O episódio que precipitou a intervenção é devastador: a morte por suicídio de uma adolescente durante uma transmissão. Diante de uma tragédia dessa dimensão, é compreensível que o Estado exija respostas. Segundo a ANPD, existem deficiências nos mecanismos utilizados para identificar e interromper violações enquanto transmissões estão acontecendo. A questão central é simples e incômoda, ou seja, em ambientes frequentados por menores, denunciar depois pode ser tarde demais.
Isso não significa, porém, transformar o Discord no único culpado pelos males da internet. A empresa afirma que não tolera grupos que promovam violência e que removeu rapidamente o servidor privado relacionado ao caso.
Outros países perceberam antes do Brasil que proteger crianças na internet exige mais do que esperar pela boa vontade das empresas. O Reino Unido colocou em prática o Online Safety Act. Desde julho de 2025, plataformas abrangidas pelas regras têm deveres específicos de proteção de crianças, inclusive com mecanismos eficazes de verificação etária para impedir o acesso de menores a conteúdos relacionados a pornografia, automutilação, suicídio e transtornos alimentares. O próprio Discord está entre os serviços que adotaram mecanismos de controle de idade diante das novas exigências britânicas. A Austrália foi ainda mais longe. Desde dezembro de 2025, determinadas redes sociais precisam tomar medidas razoáveis para impedir que menores de 16 anos mantenham contas. A obrigação recai sobre as plataformas, e não simplesmente sobre pais e adolescentes. A União Europeia, por sua vez, estabeleceu no Digital Services Act obrigações de proteção de menores e avançou na criação de uma solução de verificação de idade que procura preservar a privacidade do usuário. Em vez de escolher entre liberdade digital e segurança, tenta construir mecanismos para compatibilizar as duas coisas.
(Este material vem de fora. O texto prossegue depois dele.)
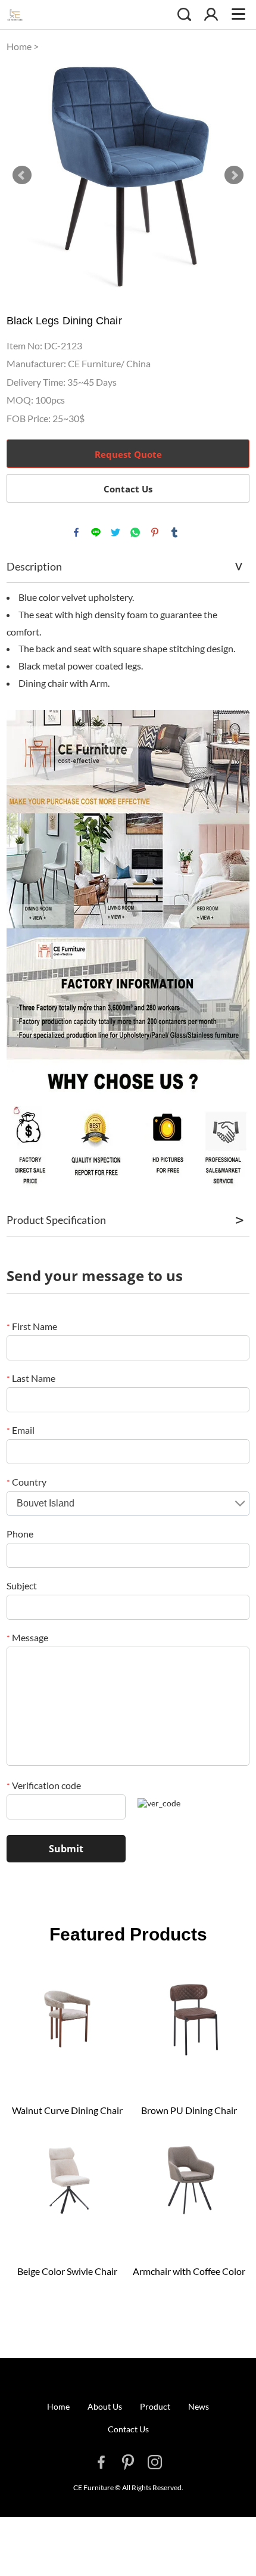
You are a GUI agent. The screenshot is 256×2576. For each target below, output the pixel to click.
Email (21, 1430)
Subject (22, 1585)
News (198, 2406)
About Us (105, 2406)
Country (26, 1481)
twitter (115, 532)
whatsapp (135, 532)
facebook (76, 532)
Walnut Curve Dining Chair (67, 2110)
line (96, 532)
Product (155, 2406)
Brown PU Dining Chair (189, 2110)
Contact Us (128, 489)
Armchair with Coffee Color (189, 2271)
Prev (22, 175)
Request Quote (128, 454)
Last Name (31, 1378)
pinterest (155, 532)
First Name (32, 1326)
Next (233, 175)
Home (19, 46)
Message (27, 1637)
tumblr (174, 532)
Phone (20, 1533)
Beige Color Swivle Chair (67, 2271)
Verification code (44, 1785)
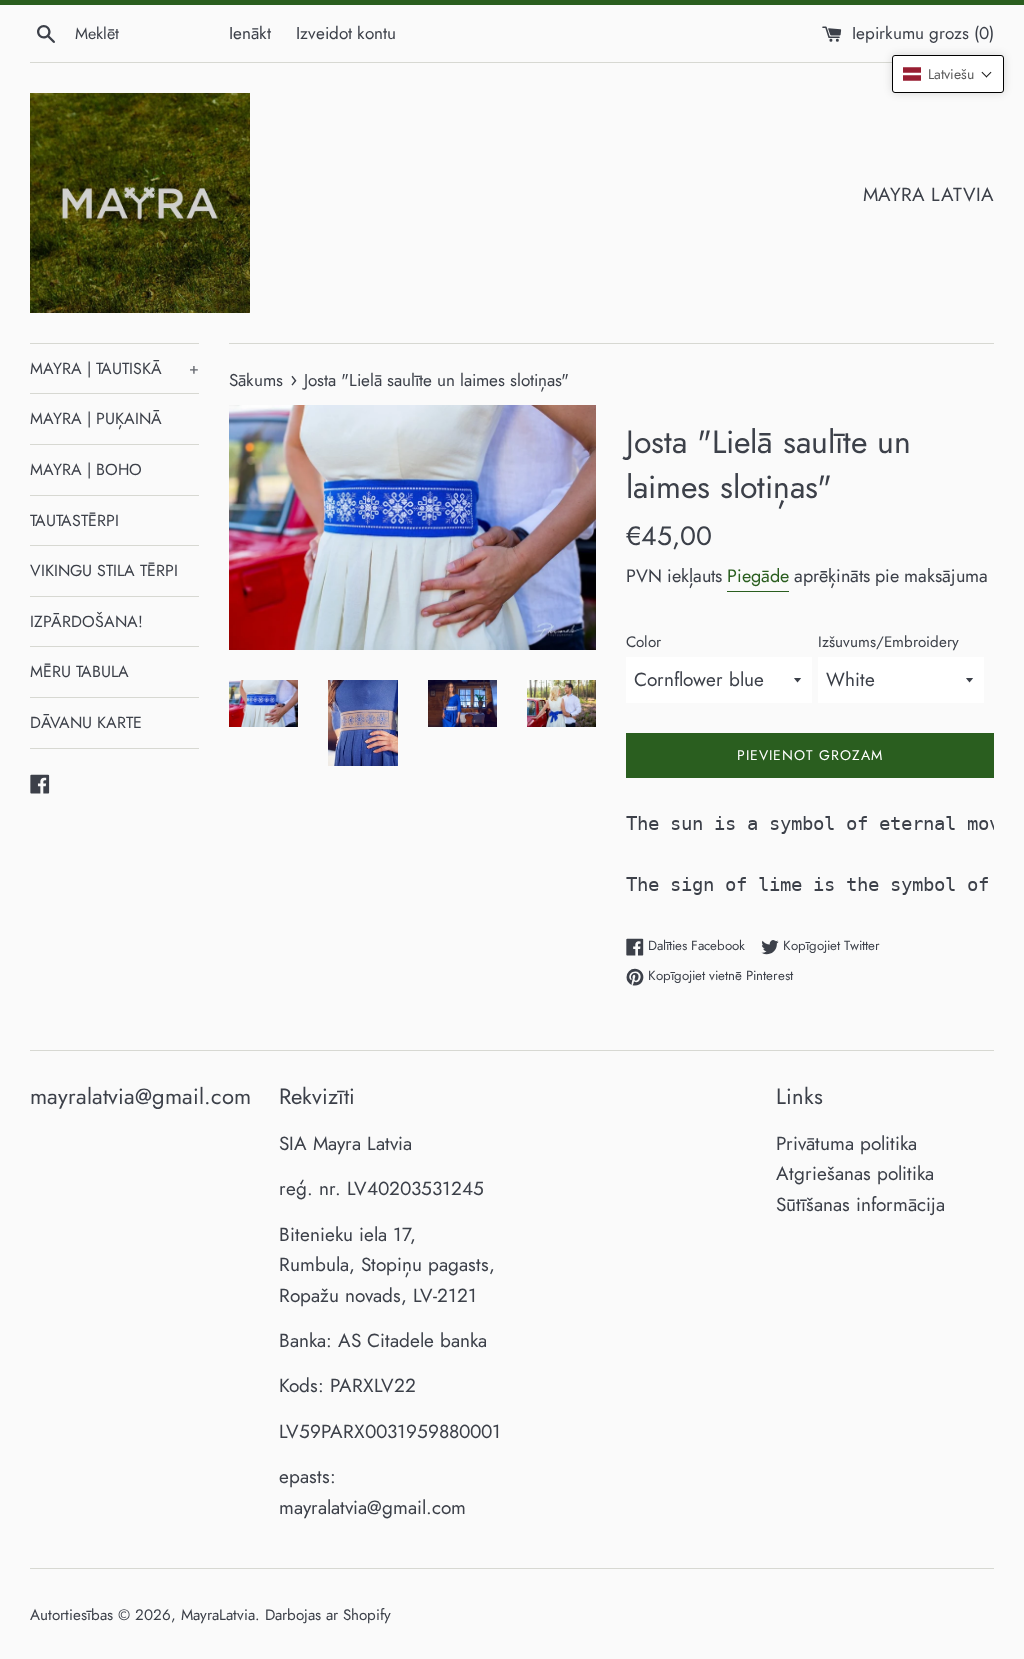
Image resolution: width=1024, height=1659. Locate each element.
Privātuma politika (846, 1143)
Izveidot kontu (346, 33)
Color (643, 642)
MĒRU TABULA (79, 671)
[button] (948, 74)
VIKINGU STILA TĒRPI (104, 570)
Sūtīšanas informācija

E o Brasil? Aqui está a parte mais desconfortável dessa história. Durante anos, o Congresso Nacional assistiu à transformação radical da infância pela tecnologia enquanto discutia lentamente como deveria regulá-la. O país avançou recentemente com novas normas de proteção de crianças e adolescentes no ambiente digital – Lei 15.211/2025 e Lei 15.487/2026 são um exemplo – mas grande parte da reação institucional continua acontecendo depois que o dano já ocorreu.
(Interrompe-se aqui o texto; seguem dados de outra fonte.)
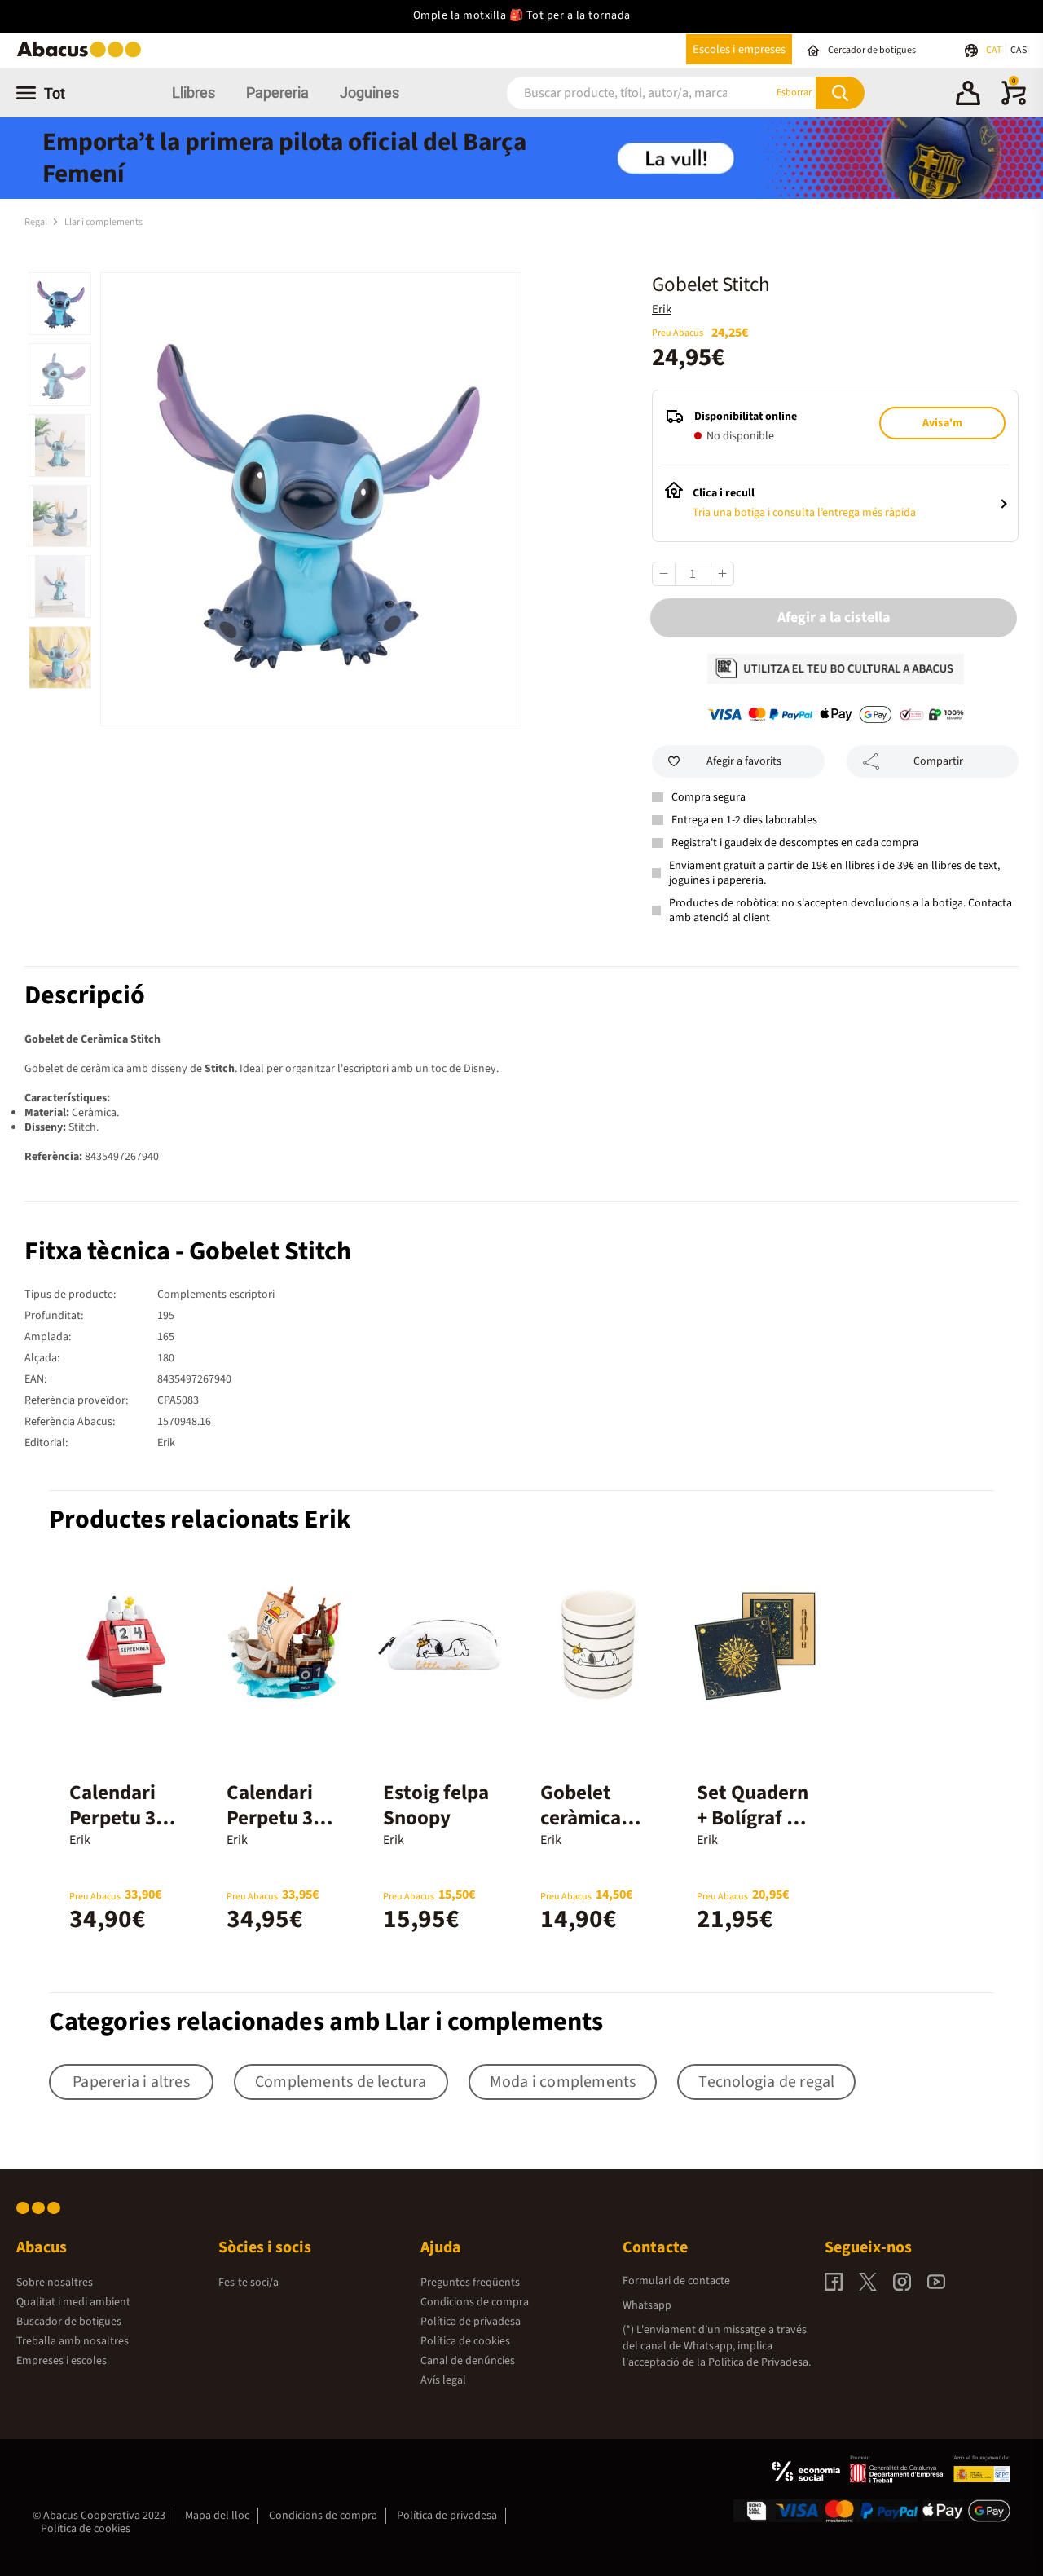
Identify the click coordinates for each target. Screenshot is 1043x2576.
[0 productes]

É cômodo cobrar providências da ANPD, da polícia, do Judiciário e das plataformas quando uma tragédia ocupa o noticiário. Muito mais difícil é fazer aquilo que cabe ao Parlamento: antecipar riscos, estabelecer responsabilidades objetivas, exigir tecnologias adequadas de proteção e criar regras que sobrevivam ao próximo aplicativo da moda.
Pais têm responsabilidade. Plataformas têm responsabilidade. O Estado também. Mas não podemos continuar aceitando um modelo no qual uma criança precisa morrer para que adultos descubram que existe um problema.
O Brasil não precisa copiar cegamente Austrália, Reino Unido ou União Europeia. Precisa estudar o que funciona, preservar liberdade e privacidade e construir sua própria resposta. A tecnologia não pode ser uma terra sem lei. Mas a lei também não pode chegar sempre depois da tragédia, porque regular depois da tragédia não é prevenção, é atraso.